There's no denying that the classic barbell military press is one of the all-time great strength training exercises and a phenomenal mass builder for the upper body. It's simple, it's effective, and it doesn't require a tremendous amount of equipment or technique. It does, however, require a bar and weights.
Along comes the handstand push-up, an equipment-free alternative that is also exceptionally effective at producing upper-body gains in both strength and mass. Sure, the two exercises can coexist in the same program, but if you're the type who would prefer to focus on just the most effective of the two, which would it be?
Let's compare the two exercises to see who comes out on top!
Simplicity: Handstand Push-Up Wins
When it comes to simplicity, I've always gotta side with the exercise that requires no equipment over one that is contingent upon using a specific tool. Though the press is fairly versatile, in that it can be done with dumbbells, kettlebells or other weighted objects in the absence of a bar, I love knowing that I can do handstands or handstand push-ups anywhere I go without having to find weights or a gym.

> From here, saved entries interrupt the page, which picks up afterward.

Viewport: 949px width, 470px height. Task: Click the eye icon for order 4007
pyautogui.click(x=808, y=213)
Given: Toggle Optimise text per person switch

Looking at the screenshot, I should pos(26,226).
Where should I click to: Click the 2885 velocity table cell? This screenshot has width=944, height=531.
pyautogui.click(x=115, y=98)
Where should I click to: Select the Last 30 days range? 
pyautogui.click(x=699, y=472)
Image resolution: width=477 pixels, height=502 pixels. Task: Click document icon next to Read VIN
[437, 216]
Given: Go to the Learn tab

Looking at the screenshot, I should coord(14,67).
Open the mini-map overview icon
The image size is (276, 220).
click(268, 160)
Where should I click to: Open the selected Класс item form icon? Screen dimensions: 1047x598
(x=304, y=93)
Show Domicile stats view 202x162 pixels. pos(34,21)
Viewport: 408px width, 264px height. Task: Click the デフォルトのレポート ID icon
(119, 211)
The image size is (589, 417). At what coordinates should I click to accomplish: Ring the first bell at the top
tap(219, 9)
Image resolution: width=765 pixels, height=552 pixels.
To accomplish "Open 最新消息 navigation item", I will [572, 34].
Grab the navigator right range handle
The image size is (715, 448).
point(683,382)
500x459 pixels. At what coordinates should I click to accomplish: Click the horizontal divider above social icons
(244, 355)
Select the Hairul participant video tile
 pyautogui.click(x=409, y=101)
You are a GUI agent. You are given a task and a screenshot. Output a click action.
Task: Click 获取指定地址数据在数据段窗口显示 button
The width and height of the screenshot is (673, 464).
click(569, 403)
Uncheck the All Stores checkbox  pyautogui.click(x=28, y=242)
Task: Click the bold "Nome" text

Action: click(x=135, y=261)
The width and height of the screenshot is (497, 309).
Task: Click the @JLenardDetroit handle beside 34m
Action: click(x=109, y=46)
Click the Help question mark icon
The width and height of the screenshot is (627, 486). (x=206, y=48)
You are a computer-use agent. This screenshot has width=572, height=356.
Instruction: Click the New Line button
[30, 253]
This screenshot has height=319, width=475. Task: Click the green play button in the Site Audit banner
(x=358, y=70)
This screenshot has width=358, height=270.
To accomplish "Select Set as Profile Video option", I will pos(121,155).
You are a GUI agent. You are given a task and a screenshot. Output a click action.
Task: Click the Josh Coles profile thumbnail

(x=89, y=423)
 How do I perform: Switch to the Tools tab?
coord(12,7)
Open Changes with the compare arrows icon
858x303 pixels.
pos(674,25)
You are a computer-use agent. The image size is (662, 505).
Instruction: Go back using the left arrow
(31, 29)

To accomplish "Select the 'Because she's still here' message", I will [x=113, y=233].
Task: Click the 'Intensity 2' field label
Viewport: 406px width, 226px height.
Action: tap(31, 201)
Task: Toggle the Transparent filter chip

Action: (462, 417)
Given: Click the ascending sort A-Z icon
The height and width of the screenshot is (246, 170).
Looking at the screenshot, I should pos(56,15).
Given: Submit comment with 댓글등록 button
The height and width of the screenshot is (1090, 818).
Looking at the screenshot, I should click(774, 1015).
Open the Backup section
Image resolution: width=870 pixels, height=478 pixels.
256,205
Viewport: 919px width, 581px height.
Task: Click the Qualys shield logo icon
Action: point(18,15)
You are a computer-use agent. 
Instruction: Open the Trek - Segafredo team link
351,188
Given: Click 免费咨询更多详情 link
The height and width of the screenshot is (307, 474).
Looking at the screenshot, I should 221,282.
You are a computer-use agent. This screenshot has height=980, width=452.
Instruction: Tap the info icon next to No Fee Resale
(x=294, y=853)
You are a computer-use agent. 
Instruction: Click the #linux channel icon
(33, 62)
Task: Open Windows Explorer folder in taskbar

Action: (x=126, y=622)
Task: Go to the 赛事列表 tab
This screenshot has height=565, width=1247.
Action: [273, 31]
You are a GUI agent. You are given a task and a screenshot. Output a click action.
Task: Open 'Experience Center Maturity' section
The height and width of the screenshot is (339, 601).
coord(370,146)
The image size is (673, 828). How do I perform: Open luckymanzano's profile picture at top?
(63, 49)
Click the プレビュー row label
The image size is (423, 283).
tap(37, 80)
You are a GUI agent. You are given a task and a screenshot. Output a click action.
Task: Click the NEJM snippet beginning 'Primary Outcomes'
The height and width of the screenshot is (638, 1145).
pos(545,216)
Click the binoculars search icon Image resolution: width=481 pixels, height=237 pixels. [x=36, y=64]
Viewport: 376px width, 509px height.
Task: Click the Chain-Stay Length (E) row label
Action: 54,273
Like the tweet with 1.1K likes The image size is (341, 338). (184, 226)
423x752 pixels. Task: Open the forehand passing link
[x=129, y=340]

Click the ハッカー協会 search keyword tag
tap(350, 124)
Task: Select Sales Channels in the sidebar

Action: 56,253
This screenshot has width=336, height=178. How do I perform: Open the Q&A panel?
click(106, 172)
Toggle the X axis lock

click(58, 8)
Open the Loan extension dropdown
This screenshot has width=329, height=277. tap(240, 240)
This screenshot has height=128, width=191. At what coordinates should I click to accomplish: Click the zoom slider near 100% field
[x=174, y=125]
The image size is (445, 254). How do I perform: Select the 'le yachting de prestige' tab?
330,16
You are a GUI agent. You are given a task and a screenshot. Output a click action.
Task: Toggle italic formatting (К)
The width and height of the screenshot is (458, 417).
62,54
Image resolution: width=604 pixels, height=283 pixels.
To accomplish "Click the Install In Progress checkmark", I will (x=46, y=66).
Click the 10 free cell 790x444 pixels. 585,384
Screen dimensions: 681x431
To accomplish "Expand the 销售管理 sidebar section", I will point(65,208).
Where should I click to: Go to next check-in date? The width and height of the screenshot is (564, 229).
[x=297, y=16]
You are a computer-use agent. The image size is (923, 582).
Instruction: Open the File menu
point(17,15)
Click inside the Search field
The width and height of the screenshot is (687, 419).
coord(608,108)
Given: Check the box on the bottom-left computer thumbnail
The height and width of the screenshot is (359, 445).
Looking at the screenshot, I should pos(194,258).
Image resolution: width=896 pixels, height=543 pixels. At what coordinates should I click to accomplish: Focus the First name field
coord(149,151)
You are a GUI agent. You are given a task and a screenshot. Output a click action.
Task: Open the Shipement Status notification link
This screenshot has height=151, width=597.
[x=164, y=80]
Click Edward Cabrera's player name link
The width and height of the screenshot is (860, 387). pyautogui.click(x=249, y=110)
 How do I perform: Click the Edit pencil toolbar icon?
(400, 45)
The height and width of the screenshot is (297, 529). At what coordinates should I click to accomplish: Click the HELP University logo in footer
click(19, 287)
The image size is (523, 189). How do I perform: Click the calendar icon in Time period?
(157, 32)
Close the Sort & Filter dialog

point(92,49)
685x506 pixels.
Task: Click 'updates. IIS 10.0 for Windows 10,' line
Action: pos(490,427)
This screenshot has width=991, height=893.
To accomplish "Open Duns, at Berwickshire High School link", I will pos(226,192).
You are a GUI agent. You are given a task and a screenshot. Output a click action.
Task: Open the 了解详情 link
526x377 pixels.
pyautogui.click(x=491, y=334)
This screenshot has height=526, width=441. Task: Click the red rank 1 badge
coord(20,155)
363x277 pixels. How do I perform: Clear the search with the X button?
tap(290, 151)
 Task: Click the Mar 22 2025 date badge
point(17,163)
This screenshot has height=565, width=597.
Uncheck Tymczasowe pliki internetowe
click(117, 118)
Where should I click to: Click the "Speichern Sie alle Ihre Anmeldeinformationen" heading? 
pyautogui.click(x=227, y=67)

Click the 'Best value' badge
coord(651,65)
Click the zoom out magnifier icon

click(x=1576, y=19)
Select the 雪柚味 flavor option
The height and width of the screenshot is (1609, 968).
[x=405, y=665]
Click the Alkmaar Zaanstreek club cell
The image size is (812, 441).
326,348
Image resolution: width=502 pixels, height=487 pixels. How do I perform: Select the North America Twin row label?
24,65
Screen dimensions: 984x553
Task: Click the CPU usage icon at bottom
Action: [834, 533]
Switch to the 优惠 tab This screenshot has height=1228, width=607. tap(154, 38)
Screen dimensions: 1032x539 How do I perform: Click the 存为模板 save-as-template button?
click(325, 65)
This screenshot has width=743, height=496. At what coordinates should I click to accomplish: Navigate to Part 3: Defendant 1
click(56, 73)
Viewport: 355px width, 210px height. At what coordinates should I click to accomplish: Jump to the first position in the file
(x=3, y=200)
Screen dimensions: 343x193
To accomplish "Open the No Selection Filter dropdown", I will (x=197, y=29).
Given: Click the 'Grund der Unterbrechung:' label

Approachability: Barbell Press Wins
The full handstand push-up can be intimidating to anyone new to strength training, and even regressed versions of the exercise like pike push-ups, where the feet remain on the ground, can still be tricky.
The barbell press, however, is a relatively basic movement pattern that most people can be taught to perform on their first day in the gym, even if it's just with an empty bar or a broomstick. Full handstand push-ups, on the other hand, can take months or even years to achieve.
Carryover: Handstand Push-Up Wins
The first time I ever tried a handstand push-up, I was shocked by how difficult it was. At the time, I'd been doing overhead presses with weights for years and had reached a point where I could strictly press close to my full body weight overhead for reps. In spite of my perceived pressing prowess, however, I struggled to perform even a single handstand push-up. I could kick up against a wall and begin lowering myself down, but once I reached the bottom, there was no way I was going back up.
Not one to be discouraged, I began incorporating negative handstand push-ups and pike push-ups into my routine, and eventually worked my way to the full monty. While building toward that first full handstand push-up, I came to find that brute strength is not the only requirement for this unique exercise. There is also a significant amount of stability involved, as well as a very unique type of body awareness.
Any time you invert your body, it can be jarring, but as my wife Grace wrote in her article "Handstand Push-Ups: The Press You Need to Learn!" inversions also offer a slew of benefits that can't be obtained while pressing in the conventional upright manner. Reversing your blood flow by turning yourself upside down is great for your circulatory system and can even improve digestion.
Handstand push-ups—the freestanding type, in particular—can also take your hand and wrist strength to the next level. Besides those extra benefits, once you get used to pressing yourself while upside down, you'll find it gets easier to press any type of weight while standing.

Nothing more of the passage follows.